▸ **What you need to do**: Find the line with "3.17 Hazing Policy and Prevention (299, 1024)" in the records below. Copy it and every line after it, up to and including the line with "youtube (1259, 2337)".

▸ **Data shown**:
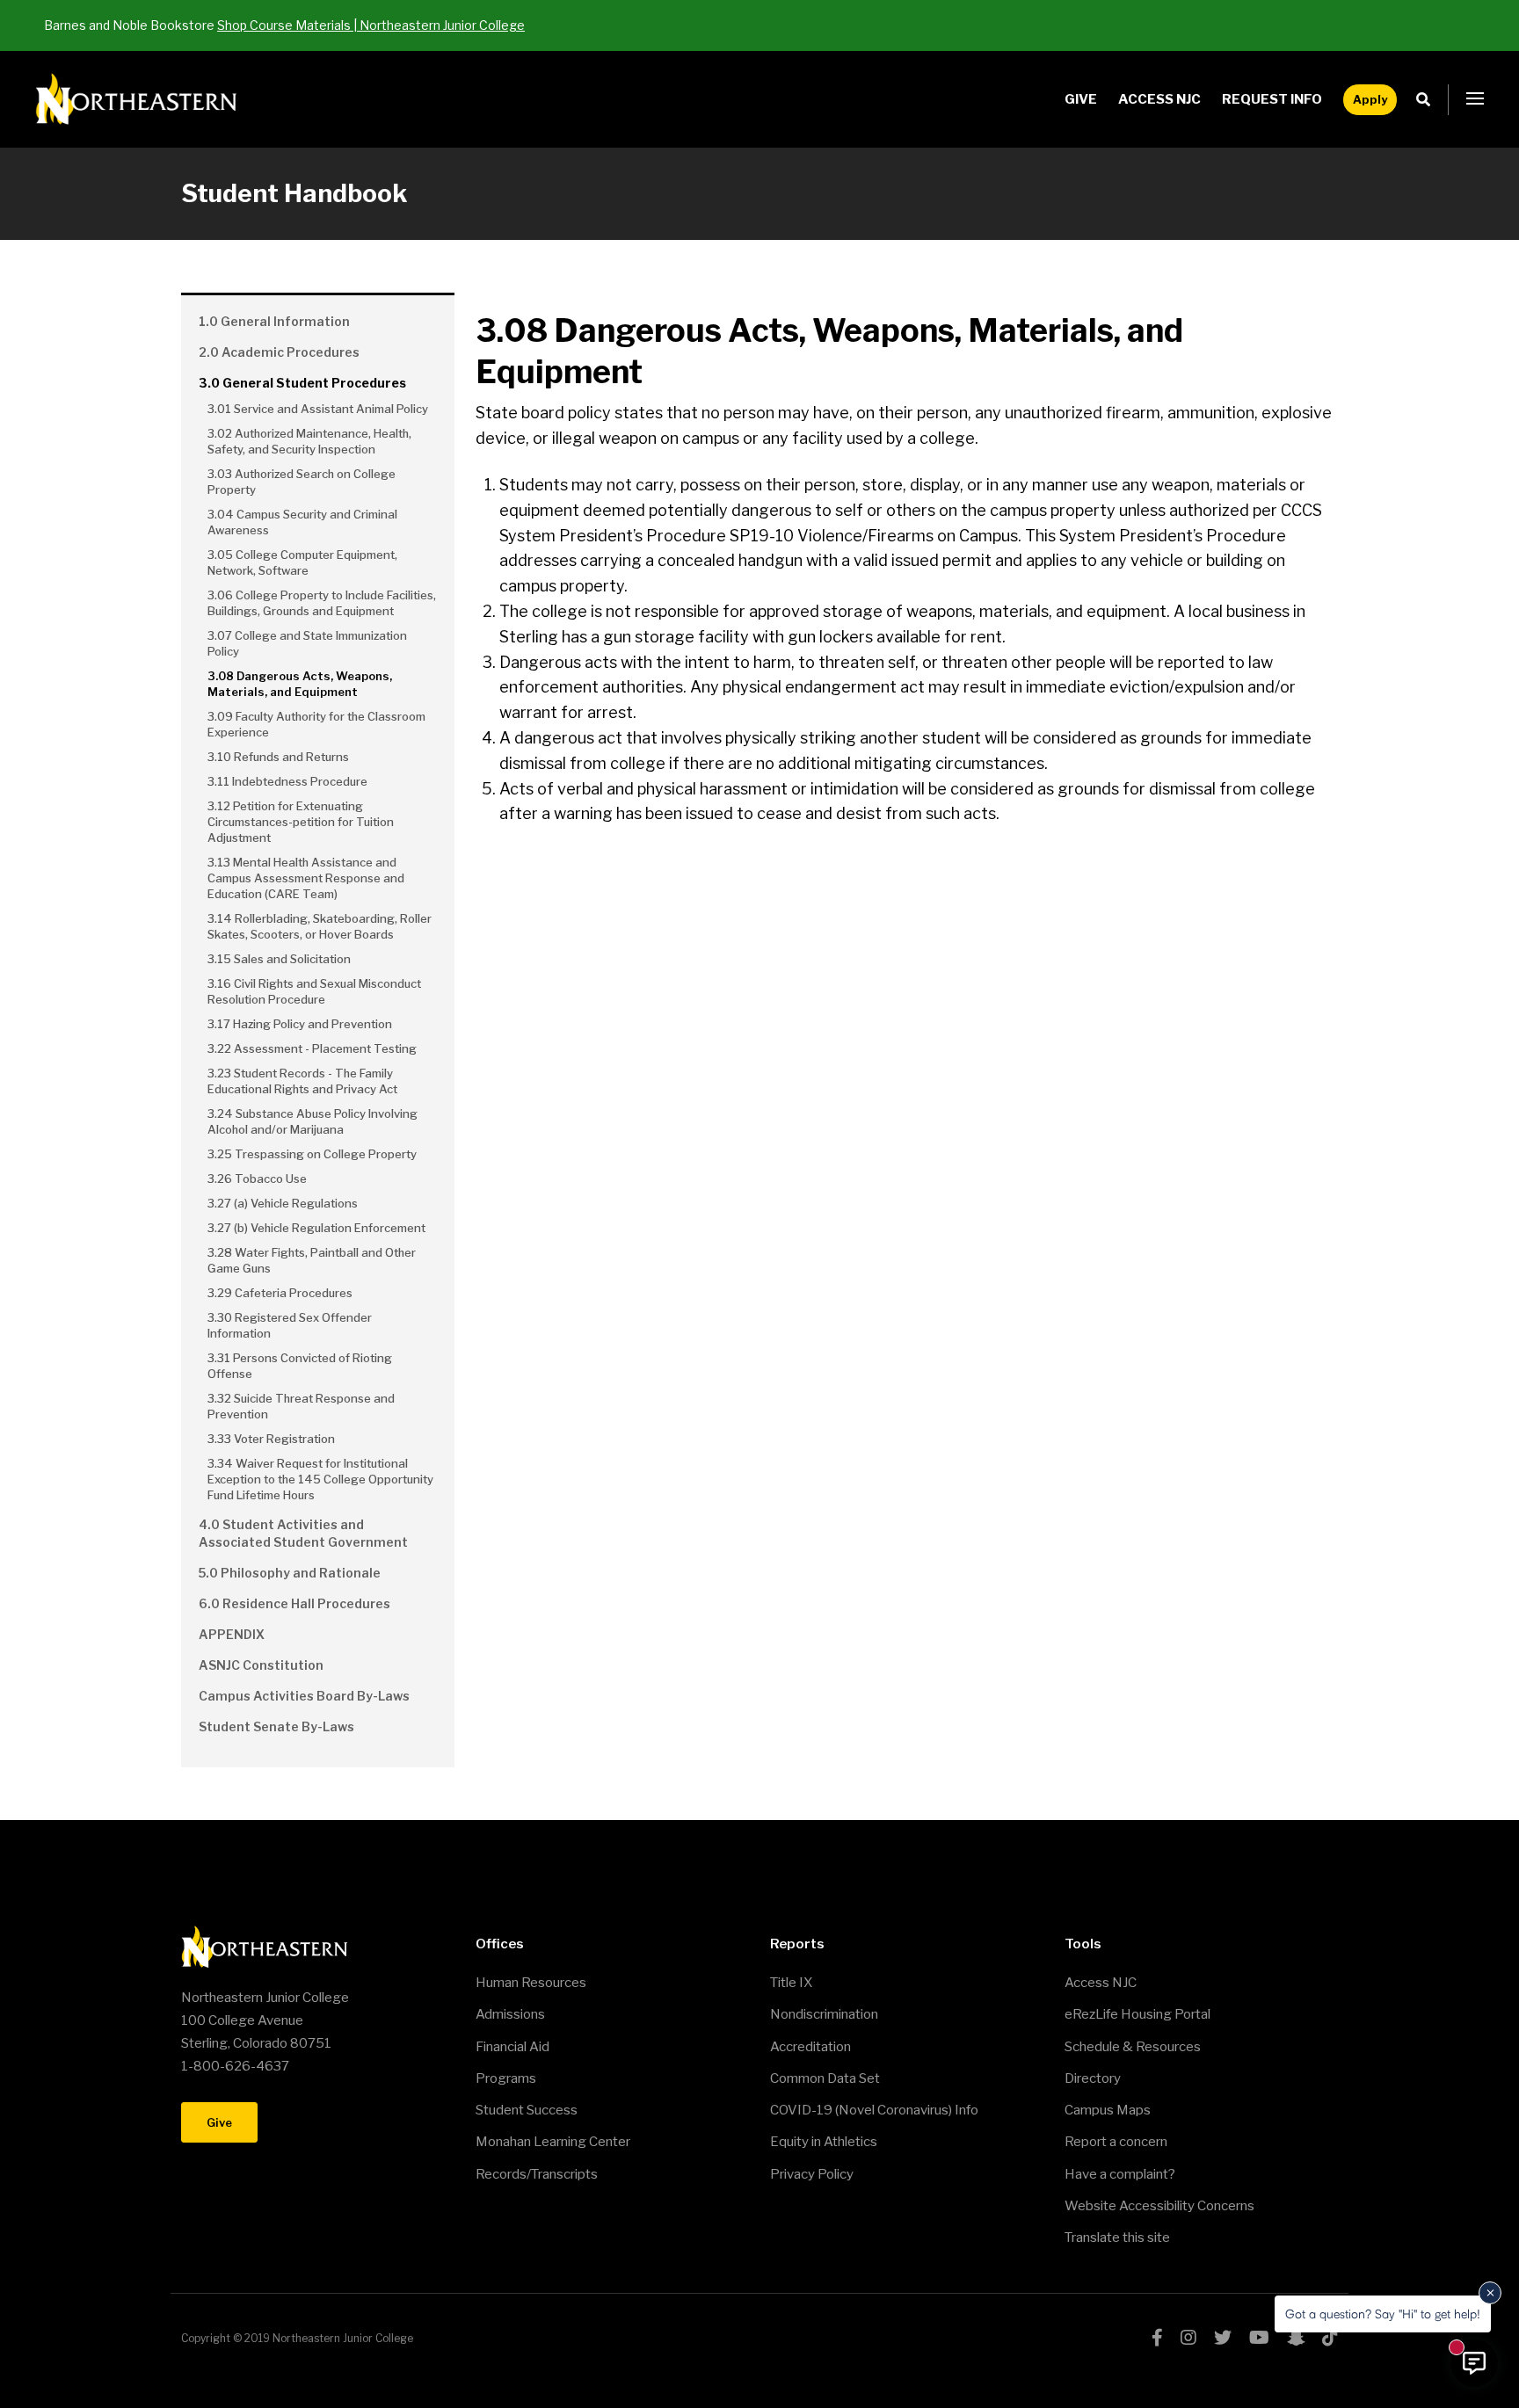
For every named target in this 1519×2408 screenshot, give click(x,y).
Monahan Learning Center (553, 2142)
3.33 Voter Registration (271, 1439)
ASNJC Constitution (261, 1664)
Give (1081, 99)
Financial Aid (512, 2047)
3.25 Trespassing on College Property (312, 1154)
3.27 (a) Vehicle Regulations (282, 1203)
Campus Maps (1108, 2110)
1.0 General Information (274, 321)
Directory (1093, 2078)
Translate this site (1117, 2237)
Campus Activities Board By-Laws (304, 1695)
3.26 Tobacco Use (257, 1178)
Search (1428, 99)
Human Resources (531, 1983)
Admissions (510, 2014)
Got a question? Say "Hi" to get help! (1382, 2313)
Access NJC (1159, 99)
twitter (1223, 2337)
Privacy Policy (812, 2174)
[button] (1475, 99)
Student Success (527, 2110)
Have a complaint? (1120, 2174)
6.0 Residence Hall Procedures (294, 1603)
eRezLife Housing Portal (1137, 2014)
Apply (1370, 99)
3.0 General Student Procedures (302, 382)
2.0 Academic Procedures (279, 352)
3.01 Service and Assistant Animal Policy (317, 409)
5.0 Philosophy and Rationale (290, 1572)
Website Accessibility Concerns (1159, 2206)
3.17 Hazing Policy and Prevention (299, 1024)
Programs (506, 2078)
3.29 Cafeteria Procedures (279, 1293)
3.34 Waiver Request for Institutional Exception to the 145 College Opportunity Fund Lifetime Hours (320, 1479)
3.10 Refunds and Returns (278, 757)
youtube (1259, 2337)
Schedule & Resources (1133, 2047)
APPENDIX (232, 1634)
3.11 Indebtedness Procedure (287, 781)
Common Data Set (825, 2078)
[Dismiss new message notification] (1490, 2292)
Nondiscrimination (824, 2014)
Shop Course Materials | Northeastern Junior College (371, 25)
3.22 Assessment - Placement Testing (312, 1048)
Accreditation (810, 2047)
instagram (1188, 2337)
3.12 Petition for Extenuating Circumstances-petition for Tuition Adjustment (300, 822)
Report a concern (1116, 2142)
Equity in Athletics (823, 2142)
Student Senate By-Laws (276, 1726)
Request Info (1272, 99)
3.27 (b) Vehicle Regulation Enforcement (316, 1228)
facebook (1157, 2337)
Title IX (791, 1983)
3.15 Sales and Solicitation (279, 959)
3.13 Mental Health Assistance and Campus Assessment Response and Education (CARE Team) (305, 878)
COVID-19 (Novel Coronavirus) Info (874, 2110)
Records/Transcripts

▸ **Answer section**:
3.17 Hazing Policy and Prevention (299, 1024)
Programs (506, 2078)
3.29 Cafeteria Procedures (279, 1293)
3.34 Waiver Request for Institutional Exception to the 145 College Opportunity Fund Lifetime Hours (320, 1479)
3.10 Refunds and Returns (278, 757)
youtube (1259, 2337)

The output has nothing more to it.